Halbuki Aziz Kur’an’ın tavsiyeleri anladığım kadarı ile
farklı yönde;
“……..Allah'ın
insanlardan bir kısmını diğerlerine üstün kılması sebebiyle ve mallarından
harcama yaptıkları için erkekler kadınların yöneticisi(kavvam) ve
koruyucusudur. Salih kadınlar, gerçekten
Allah'ın koruduğu mahremiyeti koruyan sadık ve itaatkâr kadınlardır.” Nisa 34
(Aman Allah’ım düzeltilmesi gereken, Aziz Allah’ın yanlış
buyurduğu (haşa) bir ayet daha. Hemen, hiç vakit kaybetmeden, acilen ufku geniş
hocalarımız bu ayete de Batı’ya göre ayar vermeliler.)
Nisa Suresindeki bu ayet, daha önce bahsi geçen ayetin
tefsiri gibidir. Erkeği kadının üzerine (aileye) “kavvam” (Yönetici) tayin
ettik. Kadınların hayırlıları mahremiyetlerini koruyup itaatkar olanlarıdır.
Diyor.
Kadim İslam toplumlarında kadınların erkeklerin ardında yürümeleri; Kur’an’ı ciddiye almış, “erkek bir adım
öndedir” ayetini fiziken de hayata geçirmeye çalışan toplumdan bir fotoğraftır.
Yine kadınların kocalarına “Efendi” veya “bey” diye hitap etmeleri, vahyi
ciddiye alan bir toplumda kadının erkeğin kavvamlığına gösterdiği saygı ve hürmettir.

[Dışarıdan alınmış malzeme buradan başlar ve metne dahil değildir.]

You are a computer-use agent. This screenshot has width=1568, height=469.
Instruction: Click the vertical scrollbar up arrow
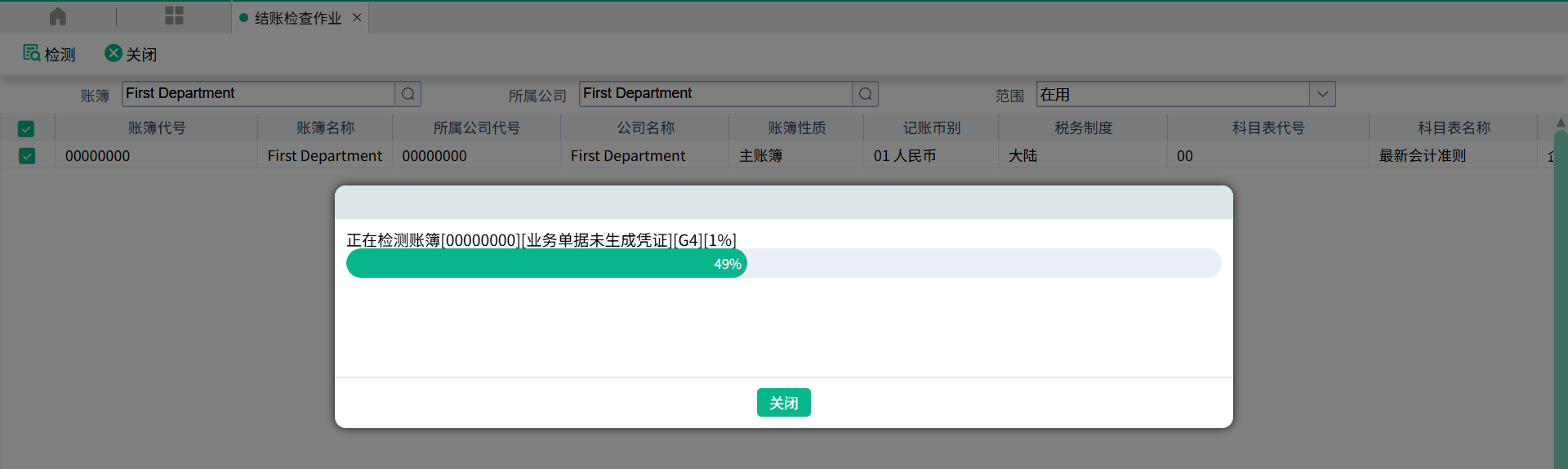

30-40 sene önce, kadınlarının kocalarına isimleri ile
“HASAANNN” diye hitap etmesi mümkün değildi. Bugün hanımefendiler kendilerini
zorlasalar da kocalarına böyle hitap edemezler. Çünkü TV’lerden Amerikan Protestan aile mantığı
üzerine şekillendirildik.
TV’lerdeki rol model
kadınlar; aile içinde kocalarına karşı güçlü, asi, buyurgan, yöneten, kontrol
eden, kocasına “HASANNNN” diyen kadınlar. Bizde etkileniyor ve onları taklit
ediyoruz.
Ama o rol model kadın iş yerine gidince değişiyor. Patronlarına
karşı son derece saygılı, hürmetkar, itaatkar, sadık, emre amade ve “Hasan Bey, Buyrun
efendim.” diye hitap eden bir kadın oluveriyor. Evde kocasına itaat etmeyi zül
kabul eden artist kadın, patronundan
emir almaktan hiç gocunmuyor. Biz bunu da filimlerde görüyor ve taklit ediyoruz.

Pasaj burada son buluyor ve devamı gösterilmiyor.